Conversely, TVs and stereo systems could implement the same digital/analogue input for the auxiliary-input connection that is reserved on a TV for computer equipment or on the front of a stereo system for “walk-up” connection of portable digital-audio players.

But lately, Creative Technology, well-known for their Sound Blaster sound cards since the dawn of DOS/Windows multimedia computing in the 1990s, have implemented this approach for their Sound Blaster X G3, G5  and G6 USB external sound modules. These games-focused sound modules use the 3.5mm analogue/optical jack for their line-level inputs and outputs, thanks to recent games consoles and home-theatre equipment having SPDIF optical connections.

As far as equipment design is concerned, the single socket for a SPDIF-optical-digital or analogue audio connection saves on designing and budgeting for two sockets if you want to facilitate both a digital and an analogue audio connection.  This is more important if the goal is to design equipment that has a low profile or is highly portable.
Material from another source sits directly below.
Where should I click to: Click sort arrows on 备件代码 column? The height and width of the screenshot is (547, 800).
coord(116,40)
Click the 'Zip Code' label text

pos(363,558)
The same approach can also appeal to providing for an ad-hoc digital/analogue input or output where the connection exists on an “as-needed” basis rather than a permanent basis.

Personally, I would like to see the 3.5mm digital-analogue audio jack that Sony valued during MiniDisc’s reign as something that can work with portable computing equipment, video projectors, smartphones and the like for transmitting audio in the SPDIF digital domain.

Update:

I have revised this article on 5 July 2020 due to subsequent research about Creative Labs Sound Blaster X G series USB sound modules with most of that product range making use of the 3.5mm analogue/optical phone socket for their line-level connections.